(EXERCISE):
Please rewrite the entries below with every "button" replaced by "control", leaving everything else unchanged.

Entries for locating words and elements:

--- --- ---

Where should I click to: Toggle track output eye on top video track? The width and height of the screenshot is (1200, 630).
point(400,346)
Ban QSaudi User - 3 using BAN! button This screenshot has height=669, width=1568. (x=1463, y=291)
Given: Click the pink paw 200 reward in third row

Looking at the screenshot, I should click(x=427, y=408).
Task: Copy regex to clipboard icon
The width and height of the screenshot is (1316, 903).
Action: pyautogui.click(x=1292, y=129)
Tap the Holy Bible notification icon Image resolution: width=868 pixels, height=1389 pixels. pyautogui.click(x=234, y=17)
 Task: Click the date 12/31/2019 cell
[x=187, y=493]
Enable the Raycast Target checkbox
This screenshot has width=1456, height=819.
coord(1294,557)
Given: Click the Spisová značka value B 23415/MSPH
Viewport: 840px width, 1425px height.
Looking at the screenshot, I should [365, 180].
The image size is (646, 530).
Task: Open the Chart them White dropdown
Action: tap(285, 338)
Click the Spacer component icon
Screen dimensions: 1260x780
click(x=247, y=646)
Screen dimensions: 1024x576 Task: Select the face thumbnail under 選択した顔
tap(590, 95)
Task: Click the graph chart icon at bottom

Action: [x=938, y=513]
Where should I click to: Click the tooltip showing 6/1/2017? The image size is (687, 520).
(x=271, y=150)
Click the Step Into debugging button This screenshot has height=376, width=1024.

--- --- ---

(TASK RESPONSE):
Where should I click to: Toggle track output eye on top video track? The width and height of the screenshot is (1200, 630).
point(400,346)
Ban QSaudi User - 3 using BAN! control This screenshot has height=669, width=1568. (x=1463, y=291)
Given: Click the pink paw 200 reward in third row

Looking at the screenshot, I should click(x=427, y=408).
Task: Copy regex to clipboard icon
The width and height of the screenshot is (1316, 903).
Action: pyautogui.click(x=1292, y=129)
Tap the Holy Bible notification icon Image resolution: width=868 pixels, height=1389 pixels. pyautogui.click(x=234, y=17)
 Task: Click the date 12/31/2019 cell
[x=187, y=493]
Enable the Raycast Target checkbox
This screenshot has width=1456, height=819.
coord(1294,557)
Given: Click the Spisová značka value B 23415/MSPH
Viewport: 840px width, 1425px height.
Looking at the screenshot, I should [365, 180].
The image size is (646, 530).
Task: Open the Chart them White dropdown
Action: tap(285, 338)
Click the Spacer component icon
Screen dimensions: 1260x780
click(x=247, y=646)
Screen dimensions: 1024x576 Task: Select the face thumbnail under 選択した顔
tap(590, 95)
Task: Click the graph chart icon at bottom

Action: [x=938, y=513]
Where should I click to: Click the tooltip showing 6/1/2017? The image size is (687, 520).
(x=271, y=150)
Click the Step Into debugging control This screenshot has height=376, width=1024.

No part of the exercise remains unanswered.